[Extrait du document]:

----------------

En cancérologie, un surrogate largement utilisé dans le cancer du sein et accepté par la FDA est le taux de survie sans événement (« event-free survival ») choisi comme critère de jugement principal, permettant d’obtenir des autorisations accélérées. Il y en a d’autres, tels que la survie sans progression ou la survie sans métastase. Une étude parue dans EClinicalMedicine a évalué la corrélation entre la survie sans événement et la mortalité. Bien qu’il était observé une tendance, l’association entre les 2 événements était non-significative. Au regard du coût pharaonique des anticancéreux sur les dépenses de santé, il serait donc judicieux que les surrogates soient validés avant de servir dans les études pivots.

----------------

[Données fournies]:
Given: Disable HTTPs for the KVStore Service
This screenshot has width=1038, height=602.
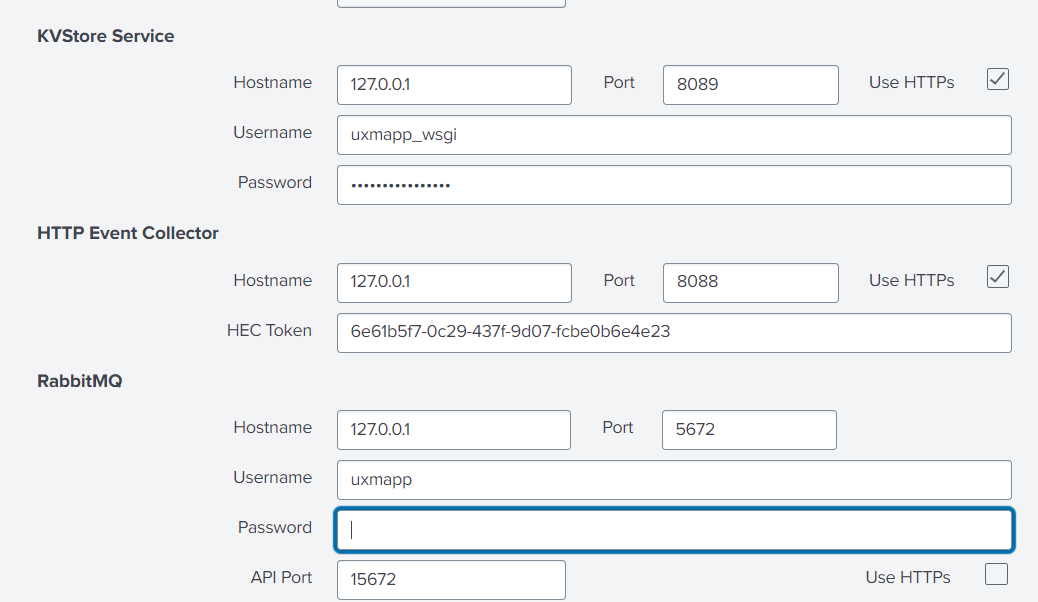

----------------

[Votre consigne]: Veuillez reproduire mot pour mot le passage de l'extrait sur les critères de substitution en cancérologie compris entre « En cancérologie, un » et « les études pivots. », ces deux segments inclus.

[Réponse attendue]:
En cancérologie, un surrogate largement utilisé dans le cancer du sein et accepté par la FDA est le taux de survie sans événement (« event-free survival ») choisi comme critère de jugement principal, permettant d’obtenir des autorisations accélérées. Il y en a d’autres, tels que la survie sans progression ou la survie sans métastase. Une étude parue dans EClinicalMedicine a évalué la corrélation entre la survie sans événement et la mortalité. Bien qu’il était observé une tendance, l’association entre les 2 événements était non-significative. Au regard du coût pharaonique des anticancéreux sur les dépenses de santé, il serait donc judicieux que les surrogates soient validés avant de servir dans les études pivots.